Sarah the Cook in Dick Whittington at the Gatehouse Theatre, Stafford

"I have a yellow crinoline dress, with a blue tablecloth attached which has a plate on each corner piled with eggs and bacon and beans. There's a sauce bottle and salt and pepper pots on the bodice. People ask me if I like wearing women's clothing, but any woman who wears what I wear must be mad."

BRIAN CANT

Widow Twankey in Aladdin, The Hawth, Crawley

"I like a dame to be obviously a man dressed as a woman. There are lots of actors who are marvellous making the dame into a glam lady such as Danny la Rue and Barry Howard, but I like the old style, the Arthur Askey and Jack Tripp style. They just played it as a man dressed as a woman - like Charley's Aunt.

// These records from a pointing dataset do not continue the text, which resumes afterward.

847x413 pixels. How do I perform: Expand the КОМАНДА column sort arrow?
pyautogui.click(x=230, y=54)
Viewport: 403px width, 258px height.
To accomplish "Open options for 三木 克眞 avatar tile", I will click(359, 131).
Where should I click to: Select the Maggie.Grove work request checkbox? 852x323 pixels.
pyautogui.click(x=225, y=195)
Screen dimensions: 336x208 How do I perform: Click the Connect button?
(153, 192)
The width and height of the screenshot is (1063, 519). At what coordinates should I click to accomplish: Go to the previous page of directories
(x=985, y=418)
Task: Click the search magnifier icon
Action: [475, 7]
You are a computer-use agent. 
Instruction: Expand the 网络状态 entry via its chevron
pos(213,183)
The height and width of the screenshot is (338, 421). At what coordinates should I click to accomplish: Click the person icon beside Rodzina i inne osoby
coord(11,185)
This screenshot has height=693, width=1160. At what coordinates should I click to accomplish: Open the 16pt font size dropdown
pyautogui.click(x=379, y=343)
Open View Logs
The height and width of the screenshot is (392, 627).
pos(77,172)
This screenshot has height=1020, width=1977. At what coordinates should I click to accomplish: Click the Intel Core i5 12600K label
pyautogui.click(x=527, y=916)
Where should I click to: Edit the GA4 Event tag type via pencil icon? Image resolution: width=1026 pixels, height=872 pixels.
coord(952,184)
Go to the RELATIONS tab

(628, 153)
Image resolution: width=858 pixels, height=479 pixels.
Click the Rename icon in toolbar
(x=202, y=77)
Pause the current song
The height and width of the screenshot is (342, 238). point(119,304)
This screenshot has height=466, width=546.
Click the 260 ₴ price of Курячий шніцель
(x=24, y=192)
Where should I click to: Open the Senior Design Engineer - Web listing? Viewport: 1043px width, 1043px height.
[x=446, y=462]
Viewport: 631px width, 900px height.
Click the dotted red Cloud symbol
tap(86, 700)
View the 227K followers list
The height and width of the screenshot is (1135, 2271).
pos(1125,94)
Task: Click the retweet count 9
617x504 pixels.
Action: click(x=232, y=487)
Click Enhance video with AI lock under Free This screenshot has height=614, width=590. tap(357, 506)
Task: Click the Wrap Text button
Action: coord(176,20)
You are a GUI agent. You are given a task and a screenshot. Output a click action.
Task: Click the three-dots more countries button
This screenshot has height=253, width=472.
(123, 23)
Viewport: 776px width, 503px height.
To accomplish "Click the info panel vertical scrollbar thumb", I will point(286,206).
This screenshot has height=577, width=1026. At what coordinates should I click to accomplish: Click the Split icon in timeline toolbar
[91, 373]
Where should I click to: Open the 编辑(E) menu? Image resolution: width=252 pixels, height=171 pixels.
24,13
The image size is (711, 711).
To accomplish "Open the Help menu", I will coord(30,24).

If a lady played dame and got a custard pie in the face, it's wouldn't be as funny as a man dressed as a woman getting a pie in the face. It's not funny to insult women. If anybody bumps me in the boobs, its funny, but if it was a lady, it wouldn't be."

GEOFFREY DURHAM

Dame Trot in Jack and the Beanstalk at the Alhambra, Bradford

"I like dames to wear black Chelsea boots and stripy socks - if you start wearing things that are too glamorous you're crossing a taste boundary you don't want to cross; the point of the dame is that it's a man's way of looking at women and having a laugh with it. It's nothing to do with female impersonation. What you have to do is allow the audience in on the secret that you're really a man - if they stop knowing that it's a man the whole thing becomes a rather creepy experience. And there mustn't be any creepiness. I've seen dames that looked like child molesters. You can only introduce an element of glamour towards the end of the show, and it's always got to be a glamour debunked by an undercurrent of being a hairy-arsed git."